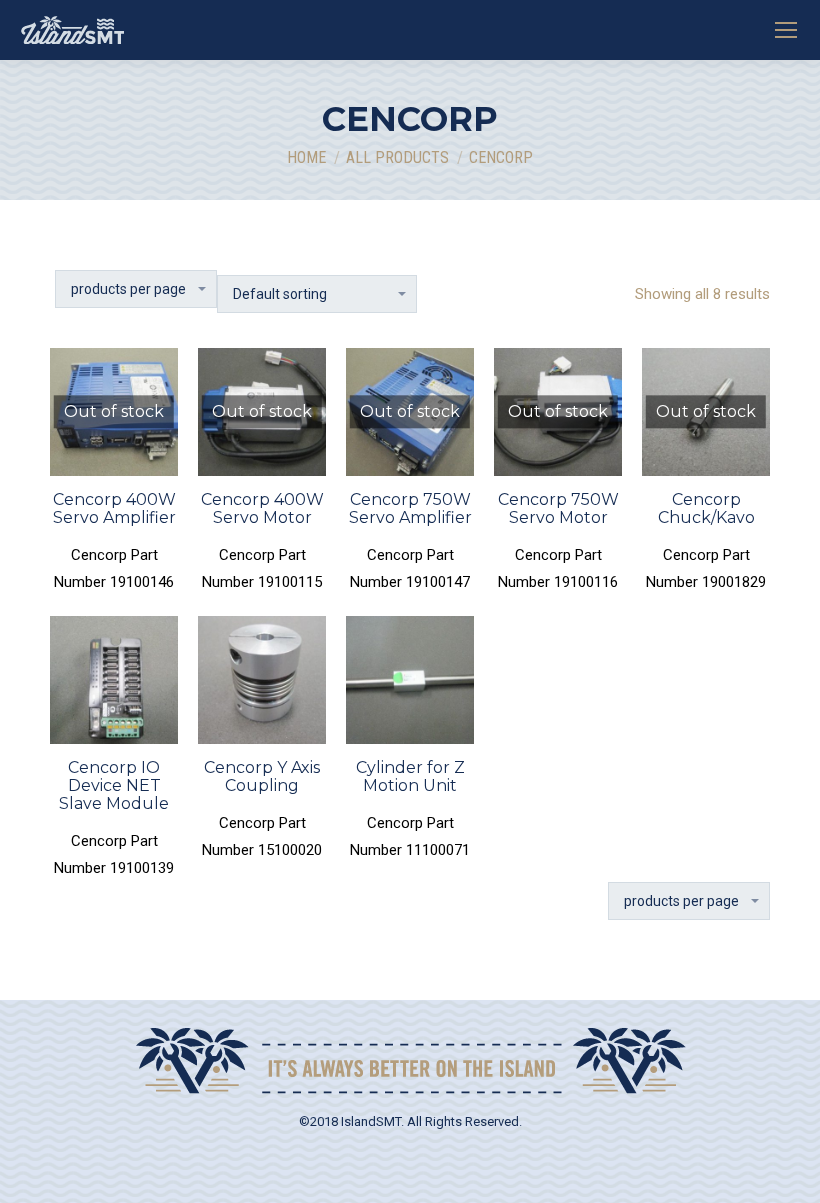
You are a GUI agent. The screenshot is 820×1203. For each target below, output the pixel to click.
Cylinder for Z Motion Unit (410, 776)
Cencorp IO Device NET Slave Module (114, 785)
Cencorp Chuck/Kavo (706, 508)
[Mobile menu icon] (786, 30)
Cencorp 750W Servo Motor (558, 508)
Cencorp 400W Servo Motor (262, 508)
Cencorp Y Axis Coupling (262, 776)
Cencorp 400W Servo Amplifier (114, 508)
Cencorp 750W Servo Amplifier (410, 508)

────────────────────────────────────────

• Work task: Could you write out all the records exactly, without the pictures?

• Result:
You are a GUI agent. The screenshot is 820×1203. For each target below, output the pixel to click.
Cylinder for Z Motion Unit (410, 776)
Cencorp IO Device NET Slave Module (114, 785)
Cencorp Chuck/Kavo (706, 508)
[Mobile menu icon] (786, 30)
Cencorp 750W Servo Motor (558, 508)
Cencorp 400W Servo Motor (262, 508)
Cencorp Y Axis Coupling (262, 776)
Cencorp 400W Servo Amplifier (114, 508)
Cencorp 750W Servo Amplifier (410, 508)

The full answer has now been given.